## Testo fornito
**********
Alla porta di Brandeburgo c’era tanta polizia, perché in quel pomeriggio era presente il presidente turco Erdogan. Qui venni nel 1973, c’erano i vopos ,i poliziotti della DDR, con i cani lupo.

Non ci si poteva avvicinare alle colonne della porta. Il muro andava anche oltre, perché in realtà i muri erano due. Intorno tanto prato. La porta di Brandeburgo era collocata nella parte controllata dall’URSS. Ora hanno costruito le ambasciate di Inghilterra, degli Stati Uniti, della Francia, dei land regionali tedeschi.  Mi sono emozionato ed ho pianto,senza farmi vedere.Tanti ricordi!

Berlino è una città dei giovani che  il tempo ha segnato  negli animi. Ad est sembra che il tempo non sia passato. Più tram,che nella parte ovest e c’è un perché . Ad Ovest la Mercedes ha premuto per vendere più bus, ad Est sono rimasti i vecchi tram gialli ed ora anche bianchi, come allora. La U Bahanof (metropolitana) abbraccia tutta l’area urbana ed ora stanno realizzando la quinta linea che taglierà trasversalmente la città per unire le periferie. Tante le gru, i cantieri aperti.Un pezzo di muro è rimasto con le foto di giovani che hanno tentato di scavalcarlo, ma furono uccisi. Una delle tragedie del XX secolo. Tanta tristezza mi coglie nell’animo.
**********
## Record del dataset

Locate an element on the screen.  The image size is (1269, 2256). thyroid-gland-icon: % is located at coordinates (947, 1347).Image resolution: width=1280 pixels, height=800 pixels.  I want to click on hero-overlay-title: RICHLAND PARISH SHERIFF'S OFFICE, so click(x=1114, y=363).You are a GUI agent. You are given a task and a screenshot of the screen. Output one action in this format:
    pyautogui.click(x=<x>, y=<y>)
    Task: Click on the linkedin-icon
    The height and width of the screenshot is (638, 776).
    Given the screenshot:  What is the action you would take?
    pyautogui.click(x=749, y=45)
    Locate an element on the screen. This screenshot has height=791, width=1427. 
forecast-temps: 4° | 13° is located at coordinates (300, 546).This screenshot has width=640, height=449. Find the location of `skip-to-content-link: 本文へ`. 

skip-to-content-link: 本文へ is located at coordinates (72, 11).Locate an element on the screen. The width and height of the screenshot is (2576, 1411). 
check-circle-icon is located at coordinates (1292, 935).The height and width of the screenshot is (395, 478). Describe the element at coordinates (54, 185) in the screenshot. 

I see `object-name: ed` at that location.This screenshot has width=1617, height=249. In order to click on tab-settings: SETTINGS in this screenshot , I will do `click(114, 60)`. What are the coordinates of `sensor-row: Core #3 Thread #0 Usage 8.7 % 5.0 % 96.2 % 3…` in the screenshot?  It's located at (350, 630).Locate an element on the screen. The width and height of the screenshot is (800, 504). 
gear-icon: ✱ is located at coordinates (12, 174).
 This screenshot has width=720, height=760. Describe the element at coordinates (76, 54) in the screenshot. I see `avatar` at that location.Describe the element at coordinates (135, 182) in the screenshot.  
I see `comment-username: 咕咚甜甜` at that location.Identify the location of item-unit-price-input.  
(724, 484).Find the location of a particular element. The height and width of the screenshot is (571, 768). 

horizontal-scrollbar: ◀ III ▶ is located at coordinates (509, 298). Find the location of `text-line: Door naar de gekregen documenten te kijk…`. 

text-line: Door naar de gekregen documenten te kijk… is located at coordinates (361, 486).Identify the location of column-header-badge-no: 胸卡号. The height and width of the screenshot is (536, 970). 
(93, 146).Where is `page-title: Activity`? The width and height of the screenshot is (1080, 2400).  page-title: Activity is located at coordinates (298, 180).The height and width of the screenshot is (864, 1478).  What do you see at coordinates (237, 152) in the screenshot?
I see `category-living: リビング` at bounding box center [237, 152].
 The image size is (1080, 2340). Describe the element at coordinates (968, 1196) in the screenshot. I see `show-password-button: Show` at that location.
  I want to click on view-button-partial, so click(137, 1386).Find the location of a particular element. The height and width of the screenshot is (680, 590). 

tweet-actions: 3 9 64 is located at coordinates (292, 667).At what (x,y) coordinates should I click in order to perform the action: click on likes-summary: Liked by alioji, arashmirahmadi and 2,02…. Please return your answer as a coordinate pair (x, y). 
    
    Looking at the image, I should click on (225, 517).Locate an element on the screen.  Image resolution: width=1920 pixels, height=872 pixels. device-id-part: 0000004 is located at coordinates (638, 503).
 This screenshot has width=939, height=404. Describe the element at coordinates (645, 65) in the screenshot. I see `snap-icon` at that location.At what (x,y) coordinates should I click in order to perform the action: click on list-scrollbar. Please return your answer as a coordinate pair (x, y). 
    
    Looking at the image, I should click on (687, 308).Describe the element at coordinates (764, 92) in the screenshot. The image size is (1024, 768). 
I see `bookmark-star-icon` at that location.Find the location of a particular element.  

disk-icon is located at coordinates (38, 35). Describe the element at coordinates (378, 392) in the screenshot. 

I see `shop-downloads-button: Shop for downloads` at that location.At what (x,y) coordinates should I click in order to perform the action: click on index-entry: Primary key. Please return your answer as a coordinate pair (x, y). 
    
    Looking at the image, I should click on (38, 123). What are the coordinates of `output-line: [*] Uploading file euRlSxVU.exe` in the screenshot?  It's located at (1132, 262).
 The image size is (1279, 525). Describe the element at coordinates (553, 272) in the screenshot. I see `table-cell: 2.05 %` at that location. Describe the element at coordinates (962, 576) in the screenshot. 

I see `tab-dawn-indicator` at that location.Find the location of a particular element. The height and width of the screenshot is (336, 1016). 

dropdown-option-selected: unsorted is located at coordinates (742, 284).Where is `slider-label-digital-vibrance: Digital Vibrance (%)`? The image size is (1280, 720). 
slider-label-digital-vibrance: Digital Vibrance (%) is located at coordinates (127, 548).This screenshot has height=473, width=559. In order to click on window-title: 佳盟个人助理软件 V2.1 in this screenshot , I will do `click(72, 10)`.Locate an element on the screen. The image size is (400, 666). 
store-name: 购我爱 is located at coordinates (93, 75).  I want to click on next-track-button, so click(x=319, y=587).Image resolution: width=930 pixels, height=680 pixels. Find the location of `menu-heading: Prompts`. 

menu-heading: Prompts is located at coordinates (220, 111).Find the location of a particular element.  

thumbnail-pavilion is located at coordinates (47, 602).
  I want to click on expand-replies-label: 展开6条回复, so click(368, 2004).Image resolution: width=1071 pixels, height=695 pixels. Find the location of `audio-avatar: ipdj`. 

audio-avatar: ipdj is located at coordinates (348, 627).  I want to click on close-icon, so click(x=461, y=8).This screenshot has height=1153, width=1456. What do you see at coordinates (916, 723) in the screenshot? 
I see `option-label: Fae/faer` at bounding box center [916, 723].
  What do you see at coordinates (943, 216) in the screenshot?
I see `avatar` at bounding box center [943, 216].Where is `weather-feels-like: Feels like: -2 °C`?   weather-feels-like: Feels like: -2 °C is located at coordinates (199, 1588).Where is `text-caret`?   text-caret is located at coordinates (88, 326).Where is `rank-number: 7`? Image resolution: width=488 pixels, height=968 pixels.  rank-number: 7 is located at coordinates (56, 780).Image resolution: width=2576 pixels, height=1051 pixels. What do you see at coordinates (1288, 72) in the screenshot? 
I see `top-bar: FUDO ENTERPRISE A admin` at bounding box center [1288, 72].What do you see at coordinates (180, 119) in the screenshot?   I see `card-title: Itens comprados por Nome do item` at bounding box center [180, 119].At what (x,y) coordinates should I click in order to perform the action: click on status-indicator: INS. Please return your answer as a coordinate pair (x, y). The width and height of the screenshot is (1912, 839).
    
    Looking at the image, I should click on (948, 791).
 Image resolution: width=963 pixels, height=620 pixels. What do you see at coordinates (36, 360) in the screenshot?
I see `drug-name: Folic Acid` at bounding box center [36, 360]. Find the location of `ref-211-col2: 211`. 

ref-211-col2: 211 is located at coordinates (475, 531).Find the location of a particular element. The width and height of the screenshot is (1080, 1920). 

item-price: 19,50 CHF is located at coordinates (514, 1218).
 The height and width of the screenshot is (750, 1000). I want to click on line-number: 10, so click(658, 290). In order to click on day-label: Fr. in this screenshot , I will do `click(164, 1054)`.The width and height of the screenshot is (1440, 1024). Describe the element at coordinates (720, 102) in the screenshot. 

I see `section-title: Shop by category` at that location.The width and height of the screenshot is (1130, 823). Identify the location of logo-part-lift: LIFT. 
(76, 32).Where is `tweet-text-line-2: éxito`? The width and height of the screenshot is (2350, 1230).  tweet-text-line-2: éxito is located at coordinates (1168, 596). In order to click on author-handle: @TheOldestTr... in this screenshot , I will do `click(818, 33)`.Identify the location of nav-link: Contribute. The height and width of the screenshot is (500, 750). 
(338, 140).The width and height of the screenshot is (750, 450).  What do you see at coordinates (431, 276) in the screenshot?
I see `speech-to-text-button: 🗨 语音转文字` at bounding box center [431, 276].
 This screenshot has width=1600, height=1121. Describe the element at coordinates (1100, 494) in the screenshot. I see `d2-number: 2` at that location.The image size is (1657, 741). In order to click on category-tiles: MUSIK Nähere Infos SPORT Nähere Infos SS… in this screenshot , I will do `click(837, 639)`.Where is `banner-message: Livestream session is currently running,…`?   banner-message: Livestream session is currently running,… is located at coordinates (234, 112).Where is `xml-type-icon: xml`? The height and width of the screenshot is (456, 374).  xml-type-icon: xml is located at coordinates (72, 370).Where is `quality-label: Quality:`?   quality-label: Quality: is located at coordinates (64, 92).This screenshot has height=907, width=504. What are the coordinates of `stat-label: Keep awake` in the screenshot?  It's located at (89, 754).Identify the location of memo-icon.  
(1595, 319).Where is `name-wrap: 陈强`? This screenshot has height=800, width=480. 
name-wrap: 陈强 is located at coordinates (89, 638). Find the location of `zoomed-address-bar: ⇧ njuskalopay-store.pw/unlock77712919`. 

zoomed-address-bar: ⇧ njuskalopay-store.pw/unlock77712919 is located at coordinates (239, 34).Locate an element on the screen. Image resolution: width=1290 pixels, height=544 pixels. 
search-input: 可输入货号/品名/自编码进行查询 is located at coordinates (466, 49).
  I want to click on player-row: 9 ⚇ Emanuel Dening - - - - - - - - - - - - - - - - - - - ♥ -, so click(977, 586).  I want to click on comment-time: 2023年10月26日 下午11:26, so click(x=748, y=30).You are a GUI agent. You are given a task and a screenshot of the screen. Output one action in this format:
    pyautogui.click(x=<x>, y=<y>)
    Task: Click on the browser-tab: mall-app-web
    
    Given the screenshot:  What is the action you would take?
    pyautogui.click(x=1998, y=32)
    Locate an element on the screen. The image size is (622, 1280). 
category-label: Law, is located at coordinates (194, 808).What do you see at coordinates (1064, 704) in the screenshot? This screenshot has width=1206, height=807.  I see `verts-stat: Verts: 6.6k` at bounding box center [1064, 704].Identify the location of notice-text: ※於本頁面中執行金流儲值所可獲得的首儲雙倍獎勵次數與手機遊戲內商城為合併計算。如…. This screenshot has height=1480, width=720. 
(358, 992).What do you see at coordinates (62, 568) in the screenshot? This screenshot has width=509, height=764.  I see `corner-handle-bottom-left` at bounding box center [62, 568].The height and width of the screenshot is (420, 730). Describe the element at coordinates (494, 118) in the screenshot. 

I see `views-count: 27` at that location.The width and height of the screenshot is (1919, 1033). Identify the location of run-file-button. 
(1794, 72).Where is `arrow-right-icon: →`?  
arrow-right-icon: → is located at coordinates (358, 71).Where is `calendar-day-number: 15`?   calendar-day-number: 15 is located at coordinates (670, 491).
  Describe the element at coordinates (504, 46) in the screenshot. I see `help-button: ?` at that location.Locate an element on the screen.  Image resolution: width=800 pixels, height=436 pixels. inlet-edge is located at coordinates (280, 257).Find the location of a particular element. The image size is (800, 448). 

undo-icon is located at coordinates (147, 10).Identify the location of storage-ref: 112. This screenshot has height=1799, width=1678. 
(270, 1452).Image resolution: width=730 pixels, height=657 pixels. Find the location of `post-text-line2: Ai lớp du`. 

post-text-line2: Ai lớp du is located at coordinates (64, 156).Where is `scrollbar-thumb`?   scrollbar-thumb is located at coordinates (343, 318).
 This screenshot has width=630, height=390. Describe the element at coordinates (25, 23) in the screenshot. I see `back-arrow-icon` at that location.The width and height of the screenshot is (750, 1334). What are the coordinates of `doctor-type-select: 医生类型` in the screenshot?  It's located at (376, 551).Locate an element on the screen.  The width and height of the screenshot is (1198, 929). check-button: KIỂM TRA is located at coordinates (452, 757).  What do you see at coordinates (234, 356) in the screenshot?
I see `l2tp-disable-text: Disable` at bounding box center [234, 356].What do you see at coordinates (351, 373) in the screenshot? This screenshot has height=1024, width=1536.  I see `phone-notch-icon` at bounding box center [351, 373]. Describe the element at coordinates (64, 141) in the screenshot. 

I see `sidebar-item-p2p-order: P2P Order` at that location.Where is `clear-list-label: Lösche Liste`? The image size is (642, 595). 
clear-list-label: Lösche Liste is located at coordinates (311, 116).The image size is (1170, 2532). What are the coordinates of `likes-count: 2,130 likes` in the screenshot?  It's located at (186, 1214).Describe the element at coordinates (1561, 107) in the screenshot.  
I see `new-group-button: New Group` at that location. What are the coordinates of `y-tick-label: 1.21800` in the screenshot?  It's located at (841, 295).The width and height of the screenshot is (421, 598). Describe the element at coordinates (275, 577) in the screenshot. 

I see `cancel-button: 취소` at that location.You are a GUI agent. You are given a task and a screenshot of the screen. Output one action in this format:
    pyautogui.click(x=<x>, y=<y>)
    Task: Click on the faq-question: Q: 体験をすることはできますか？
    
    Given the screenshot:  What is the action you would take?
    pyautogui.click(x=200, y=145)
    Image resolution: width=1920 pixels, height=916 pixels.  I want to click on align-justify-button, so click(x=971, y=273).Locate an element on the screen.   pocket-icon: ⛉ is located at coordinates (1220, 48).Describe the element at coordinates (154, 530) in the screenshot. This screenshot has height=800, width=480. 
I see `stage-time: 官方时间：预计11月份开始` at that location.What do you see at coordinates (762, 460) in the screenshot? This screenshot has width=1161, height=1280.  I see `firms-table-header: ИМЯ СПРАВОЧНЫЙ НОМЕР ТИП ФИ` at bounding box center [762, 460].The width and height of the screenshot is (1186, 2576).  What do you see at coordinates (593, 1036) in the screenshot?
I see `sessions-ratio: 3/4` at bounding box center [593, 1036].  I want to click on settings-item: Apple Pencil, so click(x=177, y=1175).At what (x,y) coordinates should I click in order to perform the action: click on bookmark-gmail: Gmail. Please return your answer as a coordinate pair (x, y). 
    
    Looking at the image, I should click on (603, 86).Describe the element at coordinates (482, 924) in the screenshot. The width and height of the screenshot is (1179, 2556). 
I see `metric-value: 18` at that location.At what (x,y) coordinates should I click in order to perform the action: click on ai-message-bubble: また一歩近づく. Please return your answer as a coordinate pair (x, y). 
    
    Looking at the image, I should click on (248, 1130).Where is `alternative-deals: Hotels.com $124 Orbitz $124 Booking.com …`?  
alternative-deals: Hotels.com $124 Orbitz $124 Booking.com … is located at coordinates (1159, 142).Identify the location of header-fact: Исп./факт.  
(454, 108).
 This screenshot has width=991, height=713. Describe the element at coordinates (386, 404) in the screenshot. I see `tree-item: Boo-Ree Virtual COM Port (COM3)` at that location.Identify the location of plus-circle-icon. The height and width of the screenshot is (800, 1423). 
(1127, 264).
**********
## Cosa farai
**a.** Nel testo su Berlino, in quale anno chi scrive era venuto alla porta di Brandeburgo?
**b.** Nel testo su Berlino, perché nella parte est della città ci sono più tram che in quella ovest? Rispondi in una o due frasi.
**c.** Prosegui il testo su Berlino a partire dall'ultima frase riportata.

## Risposte ai compiti
**a.** Nel 1973.

**b.** Nella parte ovest la Mercedes ha fatto pressione per vendere più autobus. Nella parte est invece sono rimasti i vecchi tram gialli.

**c.**
Qui, ovunque, si lavora per la Berlino che verrà.IL nostro Maurizio insiste per andare al museo Pergamon e alla fine entriamo, ammirando la porta di Ishtar, costruita a Babilonia.E’ l’attrazione più importante del museo dell’Asia Anteriore . E poi abbiamo ammirato, all’interno del Agyptisches Museum,ora neues museum,  posto nell’isola dei musei, che raccoglie altri musei di Berlino, il busto di Nefertiti, grande sposa reale del faraone Akhenaton,regina egizia della XVIII dinastia, una delle figure femminili più misteriose del mondo antico. Il suo nome significa “la bella è giunta”ed è considerata una delle donne più affascinanti della storia.

Tanti i visitatori. Anche molte  scolaresche, con gli alunni seduti in terra che disegnavano o prendevano appunti, mentre la maestra spiegava. Ai mercatini di Natale tanta l’allegria, tante le luminarie, tante le golosità, con Wurstel a volontà e dolci.  Poi, per un attimo il ricordo, il raccoglimento, davanti a quei gradini con i nomi che ricordano le persone uccise nell’attentato di tre anni fa, eseguito da un terrorista islamico, che aveva soggiornato per qualche mese ad Aprilia.

La sera, al ristorante, gestito da spagnoli, era divertente, perché il menù era sempre lo stesso (Patate,Bistecche al sangue o petti di pollo) e tutti ci ridevamo giù, bevendo dei bei boccali di birra,molto buona. L’ultima sera alcuni di noi hanno voluto cambiare con tonno e insalata, ma è stato peggio. Poi, per finire in bellezza, come dolce, la “Viennetta Algida”.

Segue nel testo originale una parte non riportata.